Cette information élaborée appartient alors aux sources dites publiées ou éditées. Ce concept va d’abord être présenté puis, nous verrons que le degré « d’élaboration » de cette information interpelle la critique historique.

Les statistiques publiées sont l’exemple qui s’impose ici. La Banque nationale de Belgique, les banques, l’Institut national de statistique, les ministères, la CEE, l’UNESCO… publient officiellement les résultats de leurs comptages, enquêtes…

Exemple : Le recensement décennal de la population en Belgique est un exemple parmi les milliers de sources publiées qui nous permet de comprendre ce que signifie « élaboré ».

• Au départ d’un recensement de population, chaque individu et chaque ménage fait l’objet d’une description : un formulaire est rempli par l’individu ou le chef de ménage et des agents recenseurs sont chargés d’aider et de superviser ces déclarations. Ce n’est évidemment pas ce formulaire complété qui sera publié. Ce formulaire appartient à la catégorie de sources évoquée plus haut : les sources d’archives.

• Ce formulaire va suivre son bonhomme de chemin.

Un employé va le coder (réduire à un code des mentions répétitives comme le sexe du déclarant).

Un autre va probablement en faire la saisie sur un support informatique et sera ainsi constituée une banque de données que le statisticien-démographe va traiter.

On va additionner les individus, les ménages, faire des comptages par communes, par cantons, par arrondissements, par provinces.

Les résultats qui seront publiés ne seront que des sommations et des agrégations de ce type, nous éloignant très fort de l’information primaire mais nous évitant par contre de refaire des calculs énormes à partir d’elle.

Le travail est mâché, c’est le rôle de l’information élaborée. De plus elle est facilement accessible puisque les bibliothèques et même les particuliers peuvent acheter ces publications. De plus en plus, ces informations sont disponibles en édition électronique : non plus sur papier mais sur des supports optiques ou informatiques. On parle alors de banques de données factuelles, accessibles en ligne (on line) sur les ordinateurs des « producteurs » d’informations ou ceux des « serveurs » louant leurs équipements informatiques à ces producteurs. De plus en plus également, ces banques de données sont copiées régulièrement sur des supports tels que les CD-ROM et lisibles sur un ordinateur personnel.

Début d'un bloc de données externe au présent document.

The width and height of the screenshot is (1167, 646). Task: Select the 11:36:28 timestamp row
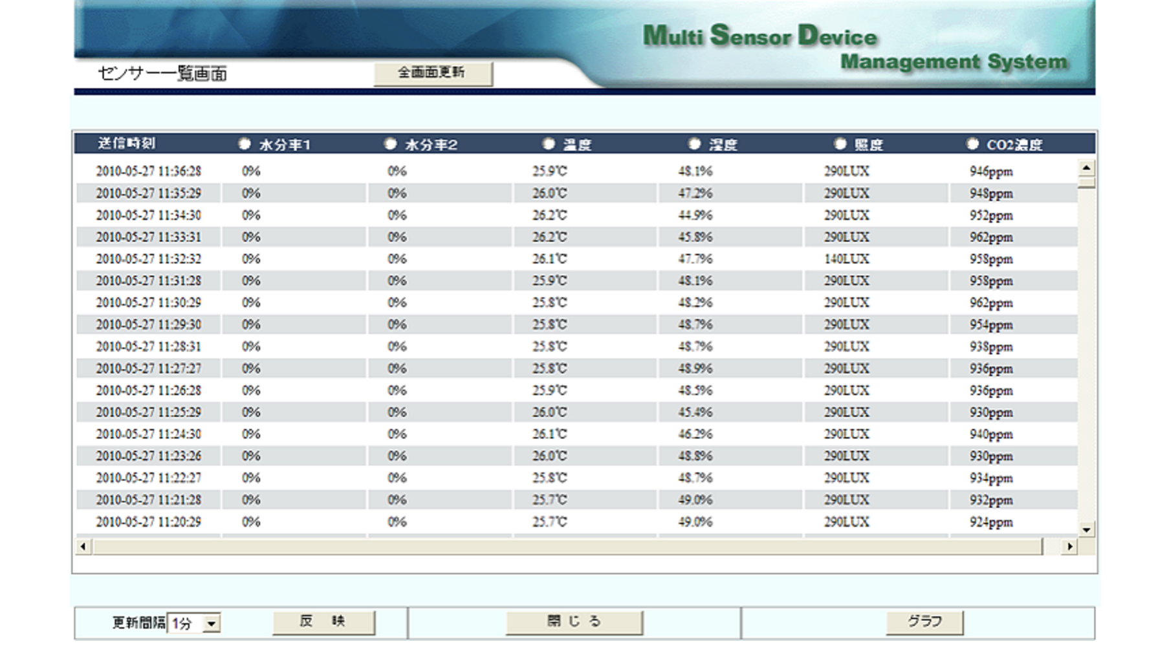(x=148, y=172)
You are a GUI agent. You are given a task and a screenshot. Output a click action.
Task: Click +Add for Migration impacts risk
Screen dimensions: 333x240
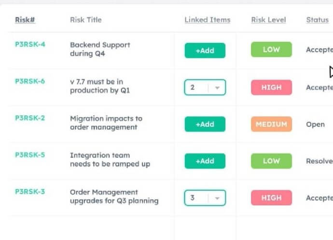(205, 124)
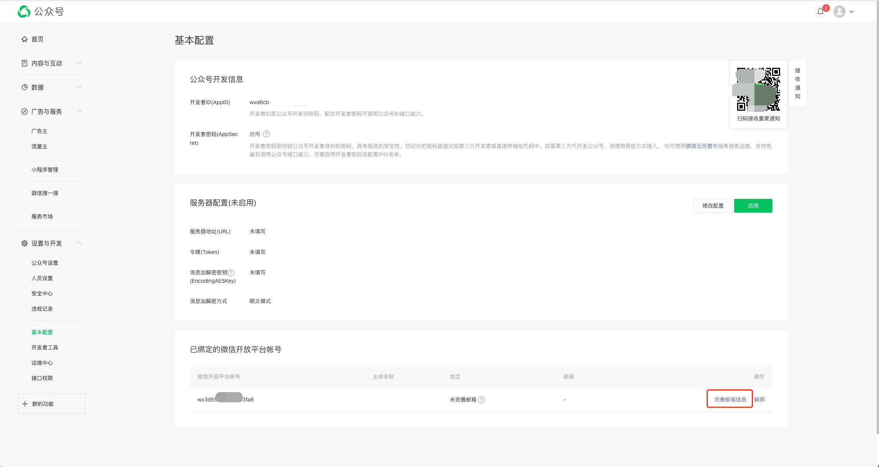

La notion d’information élaborée étant comprise, il faut bien saisir « le degré » d’élaboration.

« Chiffres réels »

• Le chiffre de population qui apparaîtra dans l'Annuaire statistique résumant par des sommations et des agrégations les observations élémentaires faites au sein des ménages est un chiffre réel et ne veut rien signifier d’autre qu’un effectif de population à un endroit à un moment donné.

Ou « indicateur »

• D’autres informations, que nous qualifions aussi d’élaborées, n’ont pas ces caractéristiques. Ce sont les estimations et les indicateurs.

Lorsqu’il est trop pénible et trop coûteux d’aller sur le terrain pour compter ou mesurer le phénomène étudié, il faut bien se résoudre à faire des estimations.

[Exemple : Il n’est pas déraisonnable pour l’économiste de connaître, par exemple, la valeur de la production agricole de son pays.

Ainsi, la Banque nationale de Belgique procède annuellement à cette estimation.

Exposer rapidement la méthode utilisée par elle, montre assez bien la distance entre une observation réelle et une estimation :

• La production agricole y est divisée en deux volets: la production végétale et la production animale.

• Seule la première va être évoquée ici.

• On se rend vite compte que la production végétale telle qu’elle est comprise exclut la production des forêts et celle de l’horticulture.

• Soit. La production végétale « se fait en multipliant les superficies cultivées (en ha) relevées lors du dernier recensement, par leur rendement moyen (exprimé en 100 kg par ha) ».

• Le rendement utilisé dans la formule (Production = Superficie x Rendement) est lui-même le résultat d’une estimation : c’est la moyenne de résultats observés chez cinq cents correspondants.

• L’étape ultime est la conversion des données estimées en nature en valeur monétaire. Là aussi on travaille à grand renfort de prix moyens et d’arrondis.

La méthode est valable mais l’utilisateur de ces données doit bien être attentif à ce qu’elles recouvrent.

• Néanmoins, les estimations sont des données précieuses pour le chercheur.

• Il est des endroits d’ailleurs où il est préférable de se baser sur des estimations bien menées plutôt que sur des données soit disant issues d’observation.

Dans pas mal de pays en voie de développement par exemple, où l’état civil est très mal tenu et les recensements de population fort lacunaires, les démographes préfèrent fabriquer des estimations correctes à partir de renseignements partiels mais de qualité. L’indicateur est un type particulier d’information élaborée.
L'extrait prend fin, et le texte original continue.